There are several different forms of lighting which can be used on camping trips. Whichever type you choose will depend on your individual preferences and circumstances but the one form which every person should take, regardless of whether or not you’re making additional lighting provisions is a good torch.
A torch is an essential camp item, whether you take a large or small one. You can get them in all shapes and sizes, from a miniature ‘maglite’ which fits onto a keyring right up to a large hand held spotlight. You need to ensure that you always take enough batteries with you and, perhaps a couple of spare bulbs (LED ones are better), especially for the smaller, fragile models. There are also some models which can be wound up and don’t require batteries.
A slight variation on the conventional torch is the headlamp which is lightweight and compact. Worn on the head, they free up your hands which is useful if you’re cooking at night, simply want to read and not forgetting those late night toilet trips!
There are also a wide range of camping lanterns to choose from. The choice is mainly between electric, fuel and candle powered and all have their benefits and downfalls. If you have children especially, electric lanterns are good for using inside the tent as there’s no fire risk associated with these. Fluorescent light bulbs provide a brighter light and these lanterns often come with two settings so you’re able to conserve energy by using one bulb. Some electric lanterns are battery powered so it’s necessary to make sure you take enough batteries or if they’re the rechargeable type, make sure you carry your recharging equipment with you.
Fuel lanterns are more traditional and can be more economical if you’re already carrying fuel for a stove. Some of them only burn a specific fuel type which can be petrol, butane or propane. It is important to remember not to use these kinds of lanterns inside the tent and that there is enough ventilation.
A candle lantern can be useful if you want to conserve fuel or batteries or as an alternative form of light if your fuel or batteries are running low. Once again, it’s crucial that you’re careful where you situate a candle lantern because of the fire risks attached. They are not recommended for use inside a tent but if it’s your only source of light, you need to be extremely careful where you place it – never near the canvas of the tent and never leave it unattended. You also need to be aware of wind as that can also be a dangerous hazard and make sure you ventilate properly as candles consume oxygen.

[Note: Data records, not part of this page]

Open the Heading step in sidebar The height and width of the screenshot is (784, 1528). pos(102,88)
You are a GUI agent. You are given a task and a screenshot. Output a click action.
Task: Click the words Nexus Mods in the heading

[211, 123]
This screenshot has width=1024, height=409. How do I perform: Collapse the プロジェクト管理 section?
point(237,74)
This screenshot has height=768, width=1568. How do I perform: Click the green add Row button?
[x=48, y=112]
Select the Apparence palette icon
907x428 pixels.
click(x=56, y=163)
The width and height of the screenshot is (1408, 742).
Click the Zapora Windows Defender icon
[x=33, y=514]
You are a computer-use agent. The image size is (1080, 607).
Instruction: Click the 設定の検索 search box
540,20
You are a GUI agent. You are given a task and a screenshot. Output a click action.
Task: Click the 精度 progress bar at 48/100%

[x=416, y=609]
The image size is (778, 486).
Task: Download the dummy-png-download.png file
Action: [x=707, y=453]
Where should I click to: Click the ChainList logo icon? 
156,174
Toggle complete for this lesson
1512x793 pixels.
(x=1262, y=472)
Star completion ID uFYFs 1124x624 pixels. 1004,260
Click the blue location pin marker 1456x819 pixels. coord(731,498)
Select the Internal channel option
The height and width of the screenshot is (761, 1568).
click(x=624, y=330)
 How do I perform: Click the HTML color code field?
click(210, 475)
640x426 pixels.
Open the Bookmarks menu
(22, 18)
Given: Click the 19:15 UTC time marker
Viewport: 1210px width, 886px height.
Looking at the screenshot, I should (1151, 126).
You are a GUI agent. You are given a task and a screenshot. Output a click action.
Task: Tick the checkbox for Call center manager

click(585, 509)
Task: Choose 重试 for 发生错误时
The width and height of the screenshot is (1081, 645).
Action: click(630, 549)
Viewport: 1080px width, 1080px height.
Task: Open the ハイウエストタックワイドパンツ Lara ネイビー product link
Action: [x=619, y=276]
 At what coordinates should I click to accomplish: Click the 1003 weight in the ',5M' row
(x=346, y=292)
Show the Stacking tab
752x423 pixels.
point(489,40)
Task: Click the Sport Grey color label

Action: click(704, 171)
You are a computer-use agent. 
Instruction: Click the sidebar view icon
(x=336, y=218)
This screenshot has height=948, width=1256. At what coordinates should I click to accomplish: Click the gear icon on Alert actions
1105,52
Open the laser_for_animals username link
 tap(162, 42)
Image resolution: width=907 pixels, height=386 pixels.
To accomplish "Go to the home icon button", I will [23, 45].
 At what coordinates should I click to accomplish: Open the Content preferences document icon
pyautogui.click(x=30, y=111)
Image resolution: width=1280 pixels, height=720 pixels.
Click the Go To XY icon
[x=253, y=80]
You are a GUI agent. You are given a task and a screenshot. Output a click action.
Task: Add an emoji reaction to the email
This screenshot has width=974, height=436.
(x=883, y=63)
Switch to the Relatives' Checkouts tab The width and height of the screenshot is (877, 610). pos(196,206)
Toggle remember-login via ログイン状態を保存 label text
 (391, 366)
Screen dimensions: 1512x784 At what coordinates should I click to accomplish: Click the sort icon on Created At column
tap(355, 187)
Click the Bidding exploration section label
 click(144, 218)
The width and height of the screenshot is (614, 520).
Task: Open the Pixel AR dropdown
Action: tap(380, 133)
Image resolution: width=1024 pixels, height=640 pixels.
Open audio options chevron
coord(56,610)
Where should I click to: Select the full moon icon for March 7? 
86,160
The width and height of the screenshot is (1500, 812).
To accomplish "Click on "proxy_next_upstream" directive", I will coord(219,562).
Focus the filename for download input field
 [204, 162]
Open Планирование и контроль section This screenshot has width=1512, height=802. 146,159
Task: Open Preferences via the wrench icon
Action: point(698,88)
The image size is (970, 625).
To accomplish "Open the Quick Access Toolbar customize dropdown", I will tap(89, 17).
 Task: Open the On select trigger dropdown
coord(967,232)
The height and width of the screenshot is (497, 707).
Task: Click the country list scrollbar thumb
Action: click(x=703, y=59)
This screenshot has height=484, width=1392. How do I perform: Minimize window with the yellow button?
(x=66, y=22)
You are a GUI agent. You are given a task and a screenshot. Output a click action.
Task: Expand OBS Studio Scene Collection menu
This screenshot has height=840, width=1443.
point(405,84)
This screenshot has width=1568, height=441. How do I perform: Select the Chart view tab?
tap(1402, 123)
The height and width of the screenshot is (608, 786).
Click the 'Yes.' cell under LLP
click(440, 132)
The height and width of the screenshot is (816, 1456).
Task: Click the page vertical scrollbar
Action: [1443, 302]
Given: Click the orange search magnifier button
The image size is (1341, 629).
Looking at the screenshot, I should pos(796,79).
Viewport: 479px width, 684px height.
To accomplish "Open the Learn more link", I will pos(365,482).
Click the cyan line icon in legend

If you’re camping with children, glow sticks (light sticks) are not only the safest form of lighting but kids will find them fun. They are clear plastic sticks containing chemicals which, when mixed together, produce a bright, glowing light. They are non-toxic and non-flammable so are ideal for kids to have in the tent. They’re also not affected by wind or rain.
Whilst camping should be fun, it should also be safe. By taking a portable heater with you, it adds to the list of potentially dangerous situations you might be putting you and your family at risk of. Like other forms of camping lighting equipment, camping heaters also come in electric (battery) operated form as well as being powered by butane, propane and petrol. Personally, I would only ever recommend the electric or battery operated ones as the fuel powered ones come with inherent dangers attached. Not only can careless use result in fire hazards, the fact is that fuel burning heaters give off dangerous carbon monoxide gases. If you add in the fact that you might be thinking of using one of these in a confined space, i.e. a tent, the fact that carbon monoxide is poisonous and cannot be detected by its odour, coupled with the fact that a nice, warm tent, whilst cosy, may induce a feeling of dozing off to sleep, and you can appreciate that fuel burning heaters can be potentially fatal.
If you insist on using a fuel based heater, it should be operated only outside the tent and be supervised at all times. For warmth whilst in the tent, I’d recommend a good old fashioned hot water bottle or simply bring extra layers of warm clothing. If you insist on a heater, then a small portable battery operated one should be your heater of choice.
Whilst any form of naked flame can, potentially, be dangerous, the traditional campfire is part of the fun for anyone who enjoys camping. Not only does it provide light and heat for cooking and warmth, it’s the traditional gathering place at a camp site to sit and while away the evening in good conversation or to enjoy a good old fashioned sing-along.
However, it’s still important to remember that fires of any kind can be dangerous and great care should be taken when building, maintaining and extinguishing a campfire.
Firstly, before you even start to build a fire, you need to ensure that there are no fire restrictions on where you plan to build it. It is your responsibility to know the regulations and how to maintain a fire. You should also never cut down trees or break branches of trees to fuel the fire. Only use wood you have bought for this purpose or dead branches. You also need to ensure you leave the area as you found it so, after extinguishing the fire with water and the site of the fire has cooled completely, you should remove any charcoal or other fuel like wood from your pit and dispose of it safely and correctly.